First of all — if you’re unclear what a lifting shoe is or why you’d ever want them, check out our article HERE all about the subject!
If you’ve got a pair of lifters and you’re not sure when you’re “supposed” to wear them, keep reading.
The purpose of an Olympic lifting shoe with an elevated heel is to help the lifter achieve more optimal positions during the squat portion of the clean & snatch. In other words, if there isn’t squatting in the workout, you won’t get much (or any) benefit from wearing them.
Here’s two simple questions to ask yourself if you’re unsure when to use your lifters!
First: is there squatting involved in your workout?
If yes, go ahead and wear them if you want! Unless there are other movements in your workout (like running, jumping, etc.) that the lifting shoes would negatively affect. Squats are the number one time where lifters would actually be beneficial for some athletes. Cleans, snatches, front squats, overhead squats, pistols, and even wall balls can feel more comfortable in lifters, due to the elevated heels and extremely stable soles of the Oly shoe.
If there’s no squatting in the workout, then ask question 2:
Question 2: Are there Olympic lifts involved, but no squatting? For example, power cleans or power snatches, clean pulls or snatch pulls, split jerks, etc.
If yes: It’s your personal preference, and it may depend on what your “other” pair of shoes is. Do you have some solid flat-soled shoes like Nanos or Metcons? Those work just fine for those lifts. Do you have cushy running shoes? Then the lifters are probably the better choice.

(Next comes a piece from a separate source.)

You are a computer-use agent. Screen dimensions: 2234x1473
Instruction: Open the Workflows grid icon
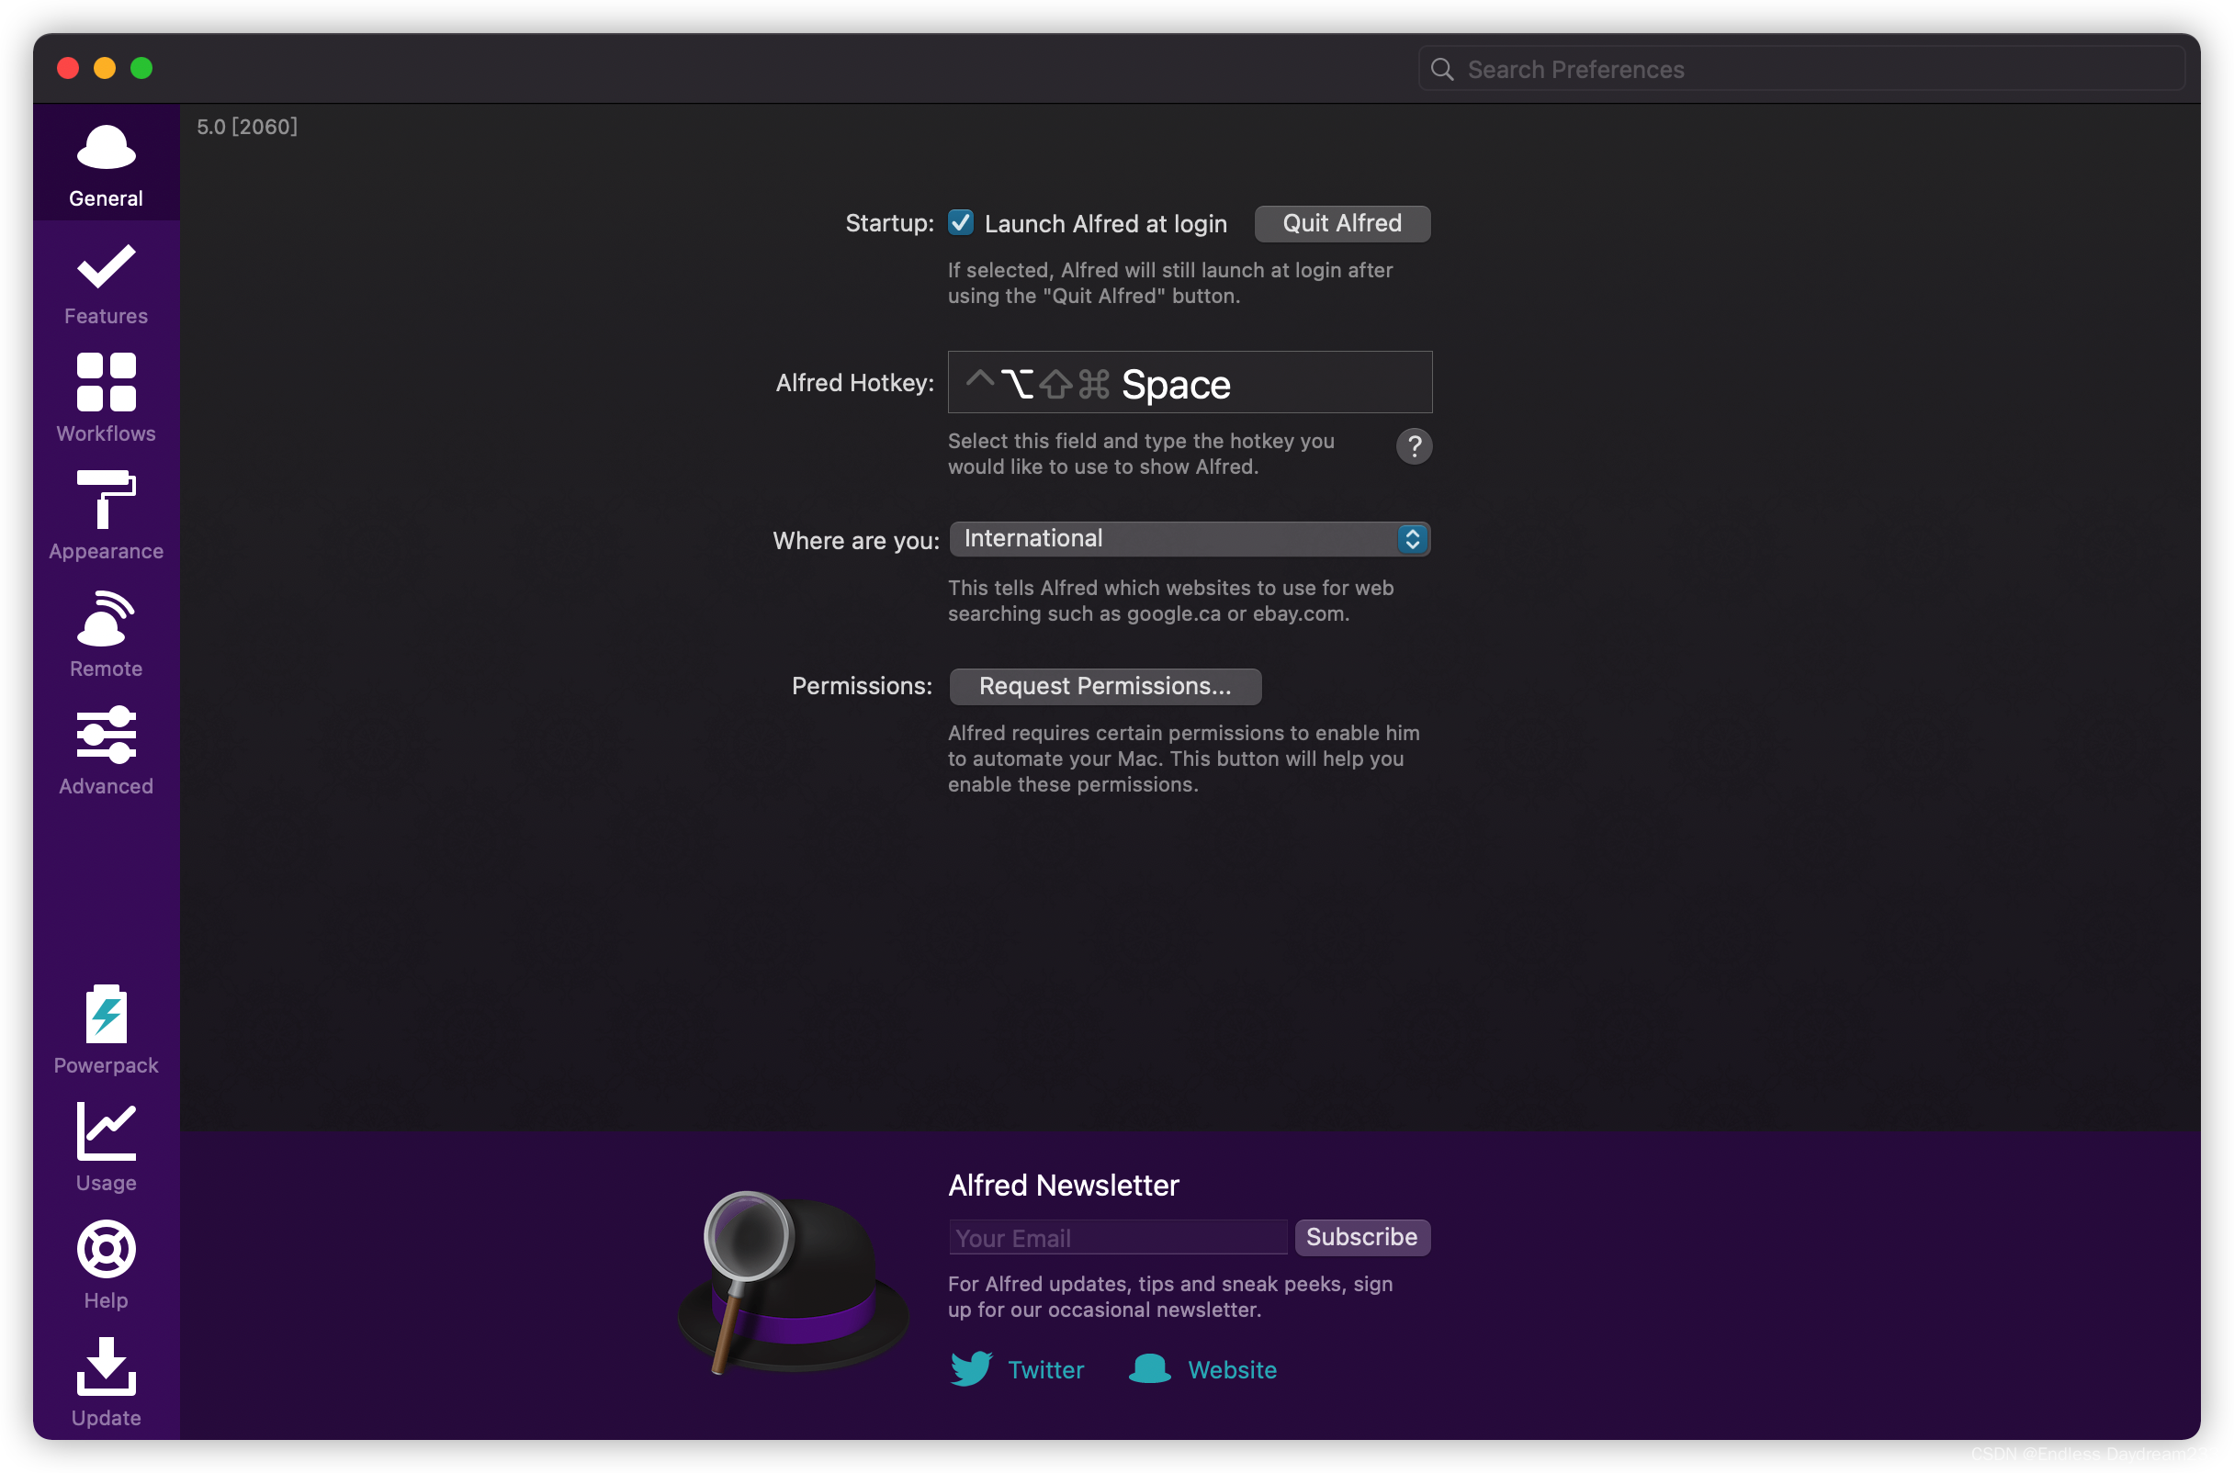point(106,398)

If the answer to both these questions is no, then wearing your lifters is likely to be counterproductive.
The one caveat we have is that we don’t ever want to rely on Oly lifting shoes as a crutch. They exist to help make good positions even better, not to be a replacement for working on mobility! If you can’t feel solid in a front squat or overhead squat without them, find yourself a quality at-home mobility program like the ones from our friends at Little Shifts and put in some work. Get comfortable and solid with squatting in your regular gym shoes or barefoot first, then graduate to lifters if you want.